Challenges of AI Adoption
1. Ethical and Legal Concerns
AI adoption in manufacturing is hampered by issues with prejudice, ethics, and intellectual property rights. Fostering a culture of responsible AI use requires addressing these problems. In the age of Industry 5.0, where AI technologies should support human labor rather than replace it, the human element is still crucial.
2. Skills Gap
There is a skills gap in the manufacturing workforce as a result of the quick development of AI technologies. Upskilling staff members to improve their capacity to collaborate with AI systems must be a top priority for businesses. Training in AI that prioritizes explainability and the democratization of AI across all organizational activities should be part of this reskilling initiative.
Strategies for Successful Implementation
1. Focus on Measurable Outcomes
Instead than just implementing various AI models, organizations should focus on attaining quantifiable results. This emphasis will guarantee that AI projects complement corporate goals and yield observable advantages.
2. Collaboration with Startups
Established manufacturers can investigate novel AI technologies and jointly create value by collaborating with creative startups. Specific issue statements should be the focus of collaborative partnerships so that each party can contribute as much as possible and get as much information as possible.
3. Bridging IT and OT
Effective use of AI in manufacturing requires the confluence of IT and OT. A more unified approach to AI deployment will be made possible by this combination, which will also improve cybersecurity and operational effectiveness.
Success Stories
Leading the way in offering AI-powered manufacturing solutions are a number of firms.

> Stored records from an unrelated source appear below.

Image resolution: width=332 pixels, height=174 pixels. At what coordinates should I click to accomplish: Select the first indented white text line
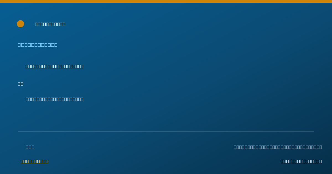point(55,66)
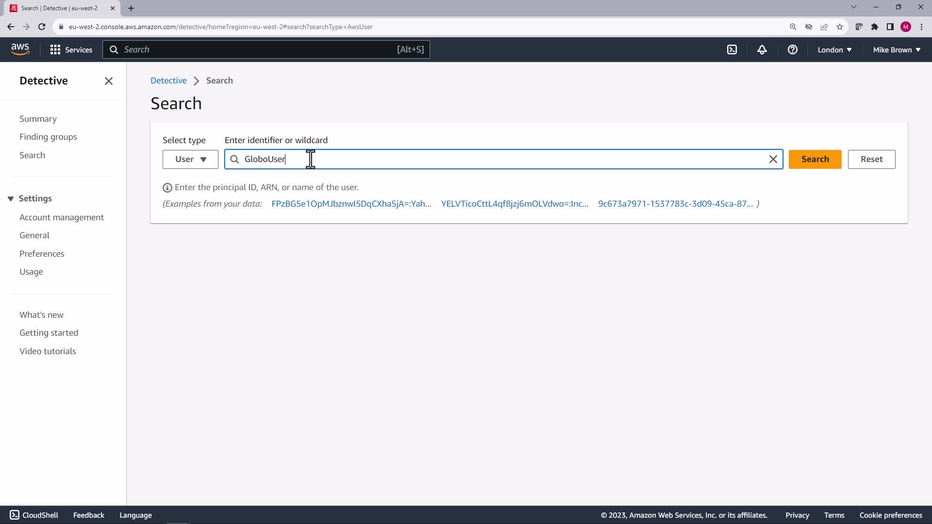Open the User select type dropdown

(x=190, y=159)
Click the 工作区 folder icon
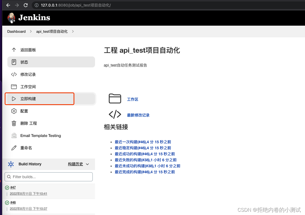Screen dimensions: 305x215 coord(115,99)
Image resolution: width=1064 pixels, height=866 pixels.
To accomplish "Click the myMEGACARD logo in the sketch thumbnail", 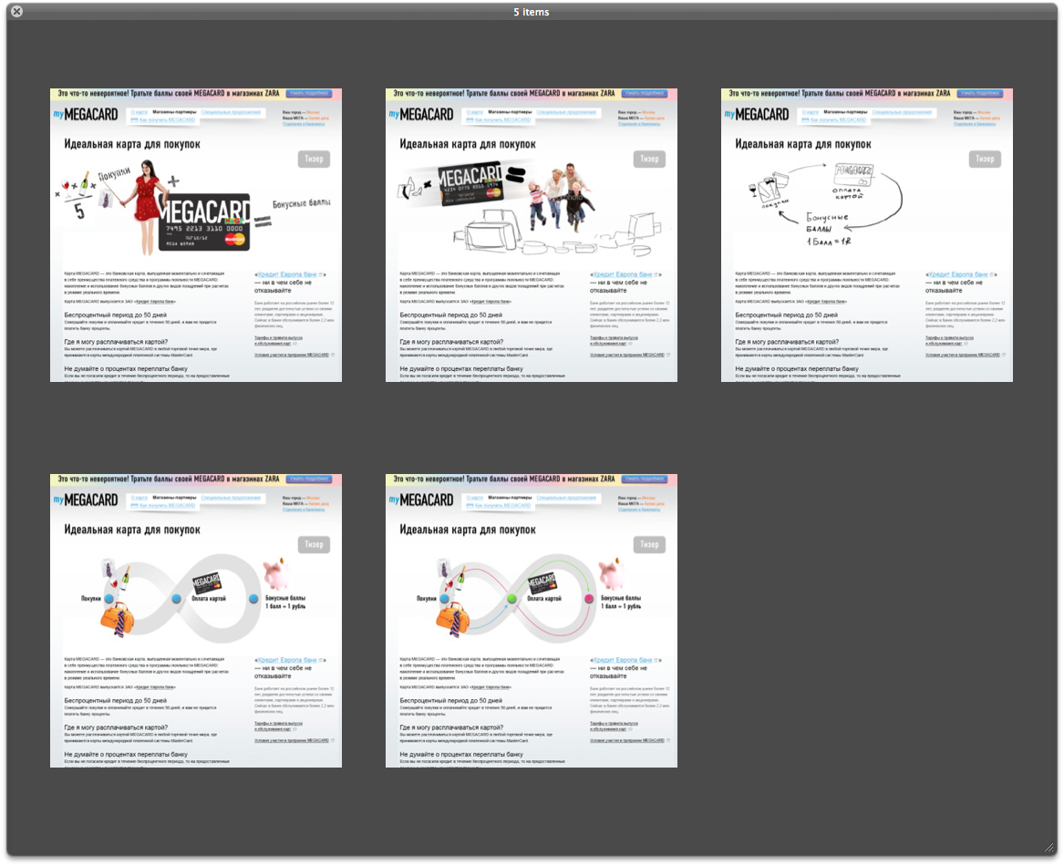I will (757, 115).
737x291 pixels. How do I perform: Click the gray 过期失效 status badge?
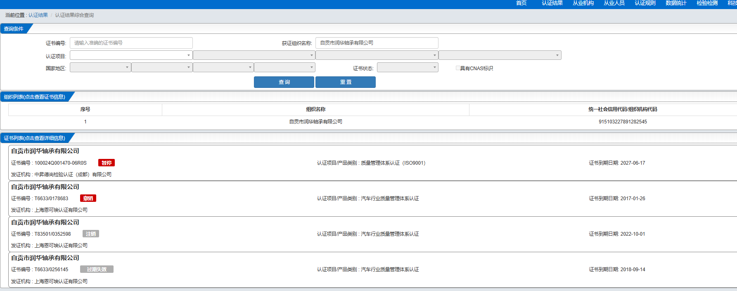coord(97,270)

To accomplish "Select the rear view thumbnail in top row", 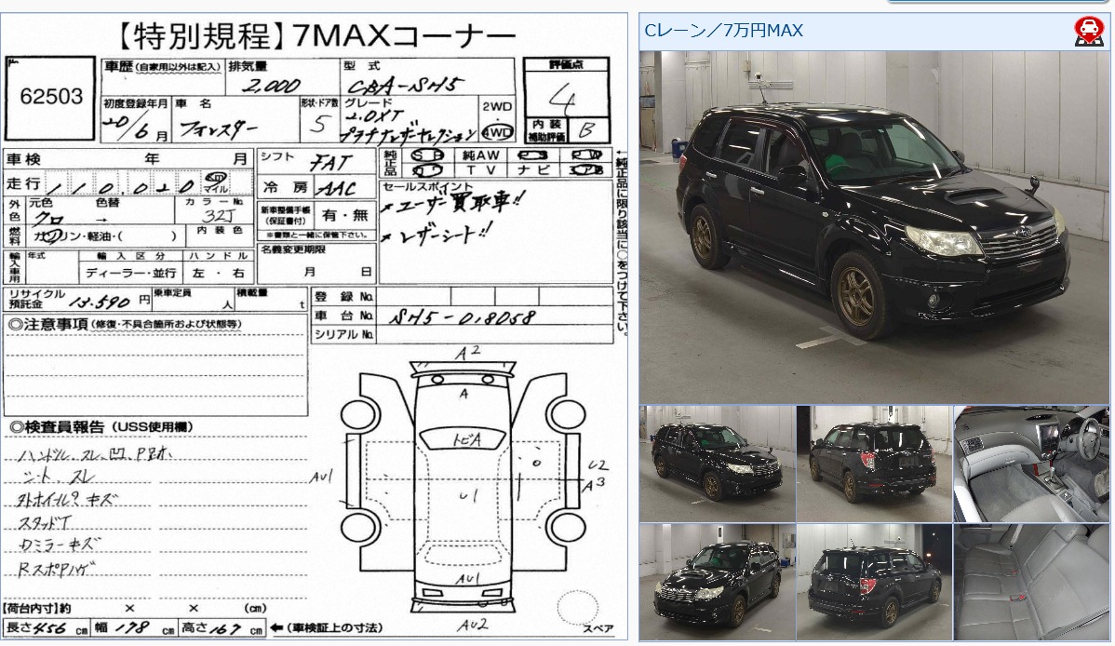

Businesses that specialize in cybersecurity for OT environments, for example, are tackling security flaws brought on by the confluence of IT and OT. To protect industrial networks, they offer asset detection solutions and log management systems.
Additionally, operational procedures are being optimized through the deployment of AI models that apply reinforcement learning, which increases energy savings and boosts overall efficiency.
Takeaway
AI has the ability to completely transform industry by increasing output, cutting waste, and stimulating creativity. However, resolving ethical issues, closing the skills gap, and guaranteeing that human expertise continues to play a crucial role in decision-making are all necessary for the successful deployment of AI technologies. To fully utilize AI and bring about significant change in the sector, manufacturers must place a high priority on cooperation, ongoing education, and strategic alliances.
By doing these things, businesses can make sure they stay viable and competitive in a world that is becoming more automated and AI-driven.